Tuesday, January 24, 2012

Create value. Make stuff if necessary

I'm often confused why we celebrate manufacturing as much as we do. The goal is to "create value" for other people as I blogged about yesterday - to serve in meaningful ways. Some services are more urgent than others, some more luxurious, some more faddish, and some of them involve turning one thing into another thing someone wants more than what it used to be. I turn ingredients into restaurant meals, I'm classified as a service worker. I turn metal into injectors, I'm classified as a manufacturing worker. The point is still the same - create value for fellow human beings. Why do we love manufacturing?

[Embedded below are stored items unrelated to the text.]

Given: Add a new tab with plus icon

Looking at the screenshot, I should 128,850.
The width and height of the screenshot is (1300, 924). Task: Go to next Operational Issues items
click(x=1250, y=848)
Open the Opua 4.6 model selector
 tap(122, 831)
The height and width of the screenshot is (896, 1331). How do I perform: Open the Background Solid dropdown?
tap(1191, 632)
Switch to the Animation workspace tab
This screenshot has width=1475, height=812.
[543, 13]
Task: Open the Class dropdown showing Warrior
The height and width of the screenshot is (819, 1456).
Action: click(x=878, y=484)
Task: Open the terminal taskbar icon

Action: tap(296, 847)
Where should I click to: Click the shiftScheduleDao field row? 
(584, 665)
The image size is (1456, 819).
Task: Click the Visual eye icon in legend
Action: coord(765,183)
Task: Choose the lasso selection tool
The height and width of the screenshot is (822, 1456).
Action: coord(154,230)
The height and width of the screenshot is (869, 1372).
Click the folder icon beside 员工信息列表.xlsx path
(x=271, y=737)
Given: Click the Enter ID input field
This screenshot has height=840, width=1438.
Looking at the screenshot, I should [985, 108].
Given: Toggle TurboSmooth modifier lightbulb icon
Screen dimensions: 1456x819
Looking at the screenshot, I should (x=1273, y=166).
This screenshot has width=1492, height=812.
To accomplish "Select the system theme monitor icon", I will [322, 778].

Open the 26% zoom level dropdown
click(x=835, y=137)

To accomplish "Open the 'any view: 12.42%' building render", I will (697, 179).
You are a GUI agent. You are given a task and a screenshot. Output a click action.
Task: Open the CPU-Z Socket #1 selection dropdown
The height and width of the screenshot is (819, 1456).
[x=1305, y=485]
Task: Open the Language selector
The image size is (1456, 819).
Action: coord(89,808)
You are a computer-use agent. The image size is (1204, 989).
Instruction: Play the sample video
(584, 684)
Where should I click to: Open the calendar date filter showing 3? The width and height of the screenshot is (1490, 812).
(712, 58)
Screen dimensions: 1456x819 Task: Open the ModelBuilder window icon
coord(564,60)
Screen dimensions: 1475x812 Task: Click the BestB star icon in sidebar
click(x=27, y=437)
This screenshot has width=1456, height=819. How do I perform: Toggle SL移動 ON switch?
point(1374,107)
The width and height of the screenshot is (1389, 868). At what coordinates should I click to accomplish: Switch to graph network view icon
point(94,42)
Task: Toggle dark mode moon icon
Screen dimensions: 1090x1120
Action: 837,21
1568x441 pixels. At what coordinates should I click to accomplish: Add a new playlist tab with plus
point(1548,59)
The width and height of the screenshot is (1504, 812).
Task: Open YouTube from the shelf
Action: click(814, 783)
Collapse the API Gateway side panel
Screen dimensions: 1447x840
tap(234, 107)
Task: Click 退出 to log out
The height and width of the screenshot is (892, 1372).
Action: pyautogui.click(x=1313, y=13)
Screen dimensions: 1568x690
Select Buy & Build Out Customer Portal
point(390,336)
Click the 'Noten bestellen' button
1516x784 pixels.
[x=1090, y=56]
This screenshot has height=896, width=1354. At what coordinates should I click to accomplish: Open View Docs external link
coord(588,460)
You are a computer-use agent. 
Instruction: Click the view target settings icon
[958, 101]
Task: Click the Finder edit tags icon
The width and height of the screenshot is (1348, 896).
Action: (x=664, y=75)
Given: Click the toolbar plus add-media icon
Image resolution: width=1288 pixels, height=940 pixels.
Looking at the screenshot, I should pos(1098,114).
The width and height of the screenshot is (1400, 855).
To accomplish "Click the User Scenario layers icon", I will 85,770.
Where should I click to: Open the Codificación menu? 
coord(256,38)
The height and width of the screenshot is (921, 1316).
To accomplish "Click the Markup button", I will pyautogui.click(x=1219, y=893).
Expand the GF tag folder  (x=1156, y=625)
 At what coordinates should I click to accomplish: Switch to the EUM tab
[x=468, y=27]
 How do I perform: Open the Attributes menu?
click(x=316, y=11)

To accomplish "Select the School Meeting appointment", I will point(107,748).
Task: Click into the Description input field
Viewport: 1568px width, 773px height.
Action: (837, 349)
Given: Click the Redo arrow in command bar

An Atlantic article on manufacturing in America has some very intelligent discussion, some of which tries to help me answer this. From the 1940s to 1970s, manufacturing was a pathway forwards and that got embedded into the psyche:
All came to work unskilled, at first, and then slowly learned things, on the job, that made them more valuable. Especially in the mid-20th century, as manufacturing employment was rocketing toward its zenith, mistakes and disadvantages in childhood and adolescence did not foreclose adult opportunity.
But now a hefty part of the growing inequality in the US is from opposing forces:

Economists speak of the middle part of the 20th century as the “Great Compression,” the time when the income of the unskilled came closest to the income of the skilled. ... The double shock we’re experiencing now—globalization and computer-aided industrial productivity—happens to have the opposite impact: income inequality is growing, as the rewards for being skilled grow and the opportunities for unskilled Americans diminish.
And yet, Davidson manages to avoid overly-romanticising preserving manufacturing jobs for the sake of having jobs that very few people aspire to today:
Is there a crisis in manufacturing in America? Looking just at the dollar value of manufacturing output, the answer seems to be an emphatic no. Domestic manufacturers make and sell more goods than ever before. Their success has been grounded in incredible increases in productivity, which is a positive way of saying that factories produce more with fewer workers.
Productivity, in and of itself, is a remarkably good thing. Only through productivity growth can the average quality of human life improve. Because of higher agricultural productivity, we don’t all have to work in the fields to make enough food to eat. Because of higher industrial productivity, few of us need to work in factories to make the products we use. In theory, productivity growth should help nearly everyone in a society. When one person can grow as much food or make as many car parts as 100 used to, prices should fall, which gives everyone in that society more purchasing power; we all become a little richer. In the economic models, the benefits of productivity growth should not go just to the rich owners of capital. As workers become more productive, they should be able to demand higher salaries.
"Only through productivity growth can the average quality of human life improve." Hence, Tabarrok arguing that India needs fewer farmers.